No, this isn’t 5G, the long-awaited wireless technology that’s supposed to deliver gigabit-plus download speeds through thin air. That’s still a few years off.
In the meantime, America’s wireless carriers are wringing more speed out of the existing 4G LTE standard, using several key improvements — advanced antenna systems, better data compression software, and a feature that streams data over several radio frequencies at once. The result is a new version of LTE that’s a whole lot faster. It’s been called “gigabit-class LTE,” because the technology has delivered that kind of download speed in tests. Don’t expect gigabit speeds in everyday use, but 100 megabits is more than most people will ever need from a cellphone.
Of course, you need the right cellphone. Only the newest units are compatible, and not all, for that matter. For instance, the new iPhones Apple just rolled out do not have the antennas necessary to fully exploit the new services. But if you bought this year’s Samsung Galaxy S8 or Note 8, you’re already good to go.
All the big wireless companies have announced plans to roll out these super LTE services over the next year or so, to tide us over until 5G comes along. T-Mobile, once the feeblest of all cellular networks, has launched gigabit-class LTE in 430 markets, including Boston.
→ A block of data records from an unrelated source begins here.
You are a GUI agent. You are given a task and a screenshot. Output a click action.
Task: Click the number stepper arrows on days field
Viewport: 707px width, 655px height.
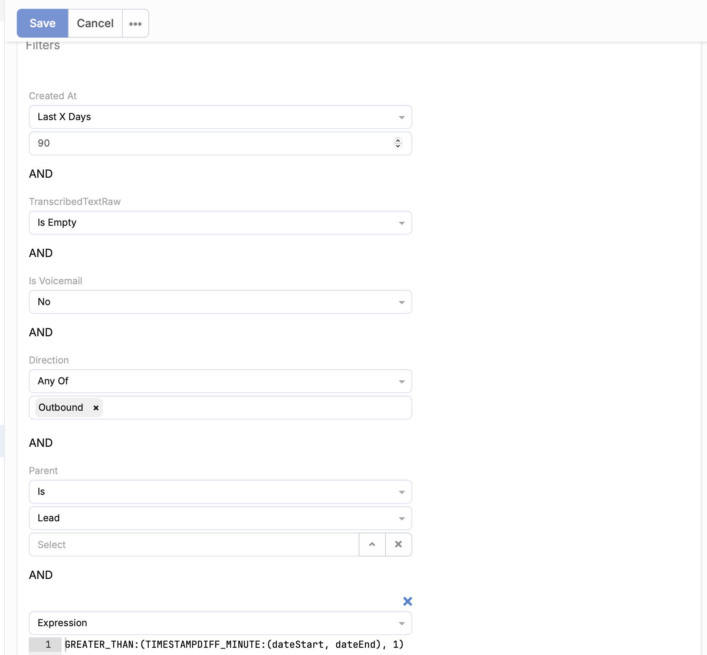tap(397, 143)
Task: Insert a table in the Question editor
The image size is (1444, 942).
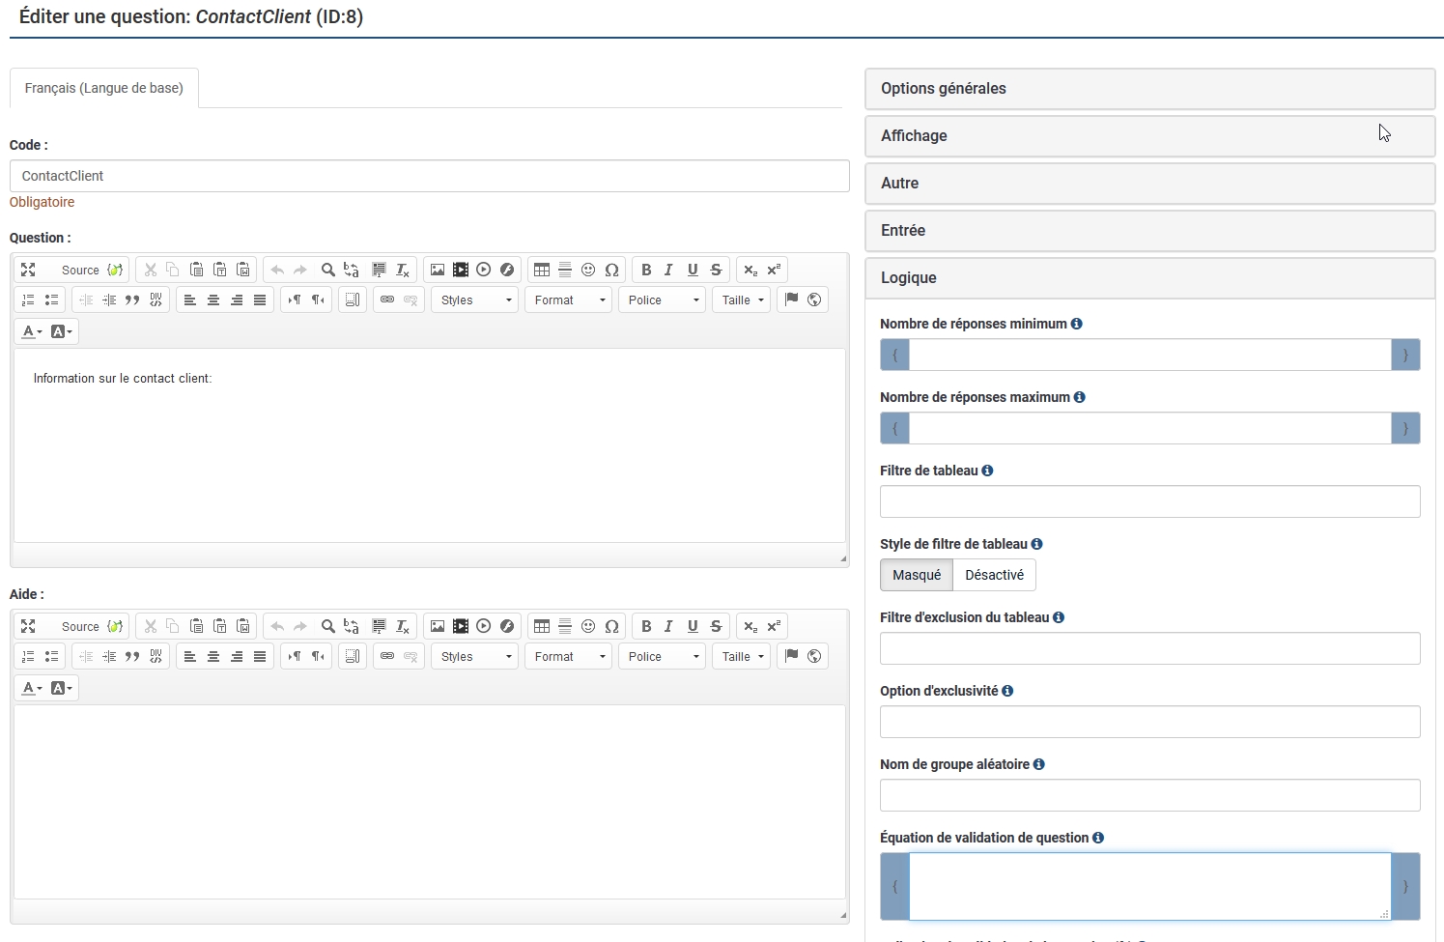Action: click(x=542, y=271)
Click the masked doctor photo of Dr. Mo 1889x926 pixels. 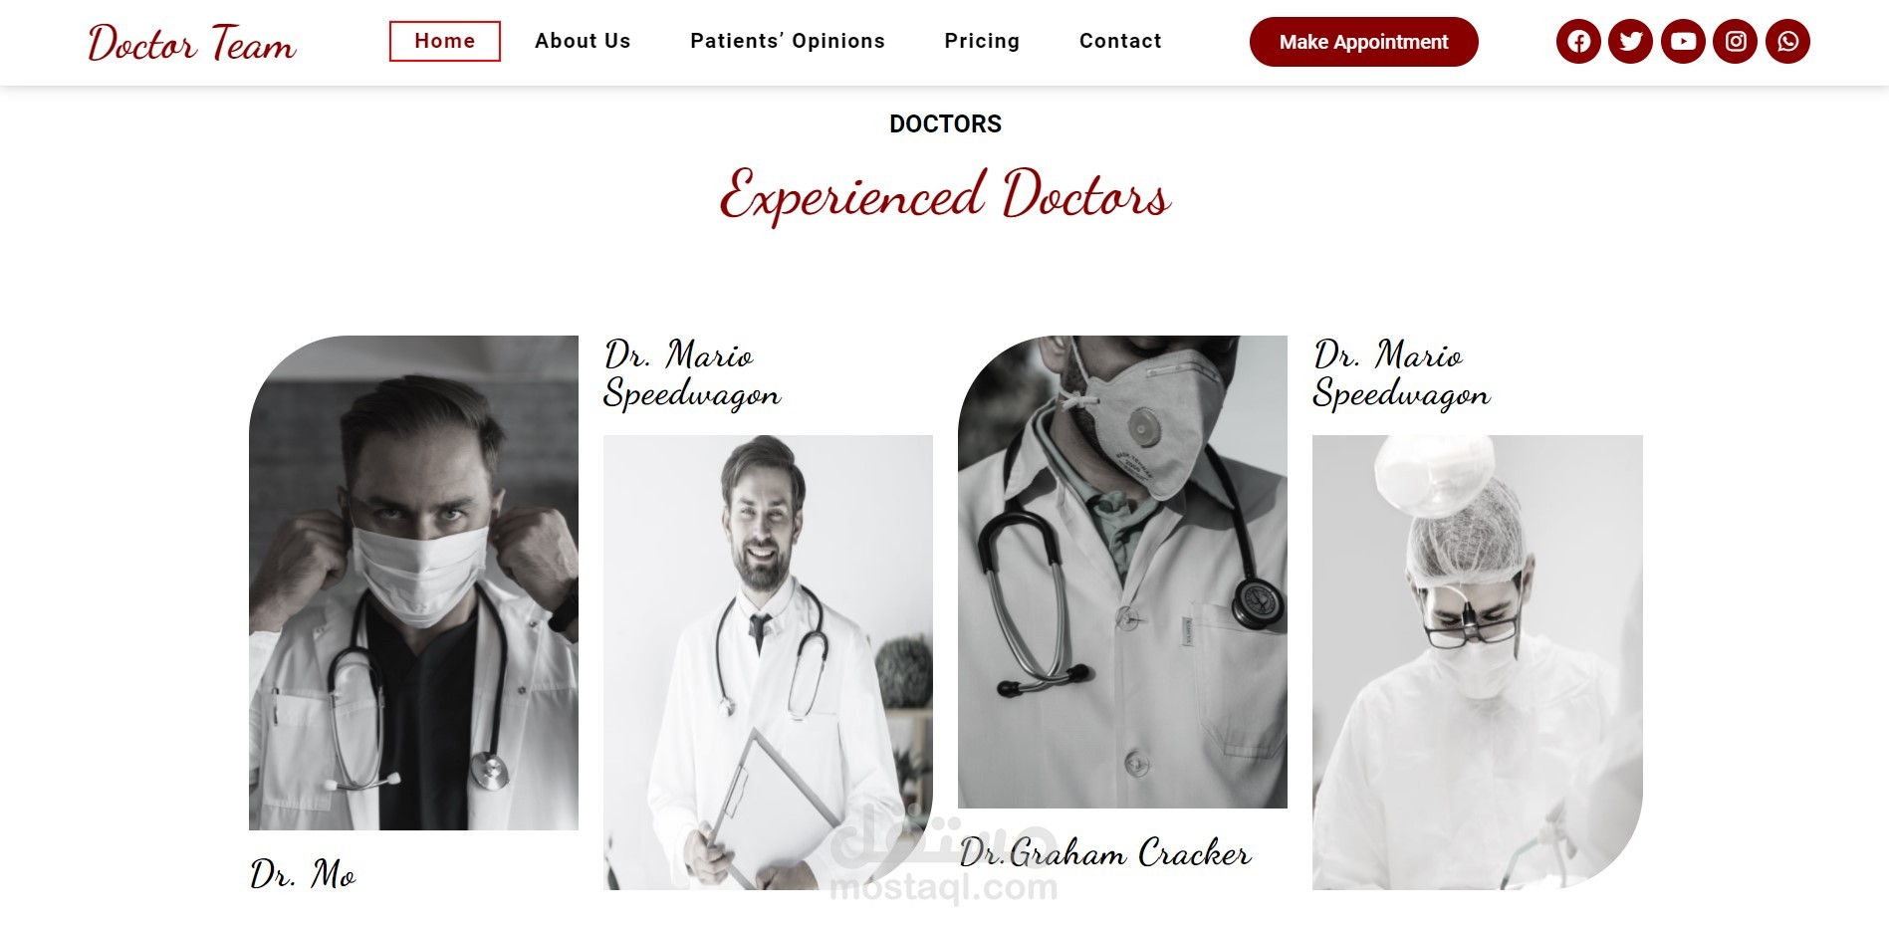pyautogui.click(x=413, y=582)
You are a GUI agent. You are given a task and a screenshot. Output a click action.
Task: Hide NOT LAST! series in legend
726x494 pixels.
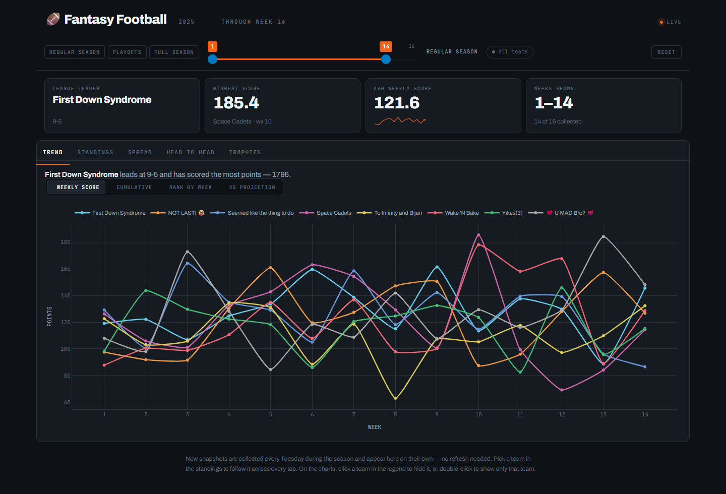(177, 213)
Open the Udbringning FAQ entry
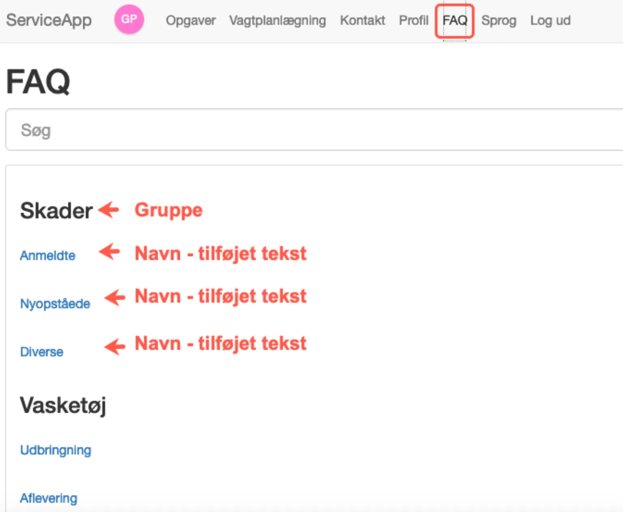Image resolution: width=623 pixels, height=512 pixels. [56, 450]
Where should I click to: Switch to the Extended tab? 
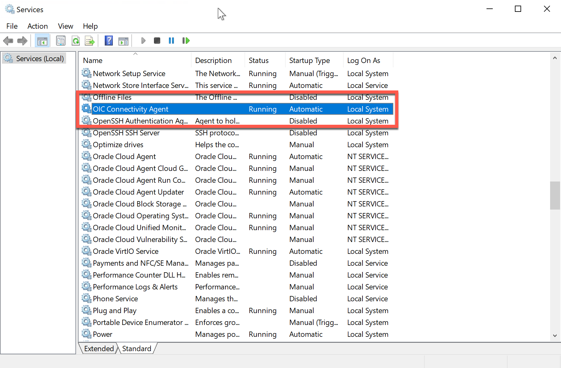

AT&T is slowly rolling out an upgrade that it calls 5G Evolution, even though it doesn’t have anything to do with 5G. It’s supposed to be in about 20 cities by year’s end, but a spokeswoman tells me Boston hasn’t been switched on yet. Sprint is planning deployment in the first half of 2018, while Verizon says it has wired up 560 of its US markets.
You can find one explanation for the increased speed attached to lampposts all over town. Verizon and five other companies that build network towers have gotten permission to install more than 700 “small cells” on poles around the streets of Boston. Unlike the big cell sites you see on towers and rooftops, these cells are small enough to stick on a pole every couple of blocks, creating a dense web of signal boosters for your smartphone.
The antennas are typically housed in an inconspicuous cylinder or box a few feet long, so most pedestrians probably don’t even notice them. Underneath they plug into underground fiber optic networks, provide a clean, strong signal and relieving much of the load on the primary cell networks.
The result is that in some neighborhoods of Boston you can now get faster Internet connections outside on your smartphone than inside on your computer.
“The end state goal for broadband — whether it’s mobile or at home — is that it’s just there,” said Boston chief information officer, Jascha Franklin-Hodge.
Next comes 5G, promising real-world speeds of one gigabit or more. And it might come sooner than you think. Verizon plans to launch such a network next year in Sacramento, to deliver Internet service to homes and businesses. The company hasn’t said whether it plans a similar offering in Boston. As rival companies lease small cell networks of their own, much of the city could be blanketed with multiple 5G providers in just a few short years.
Most Americans have one broadband provider, or none at all, largely because it costs so much to put fiber in the ground. But if 5G works as advertised, it will slash the cost of building high-speed networks and make the home broadband business as competitive as cellular.
But that’s a few years away. For now, I’m willing to settle for 100 megabits in my shirt pocket.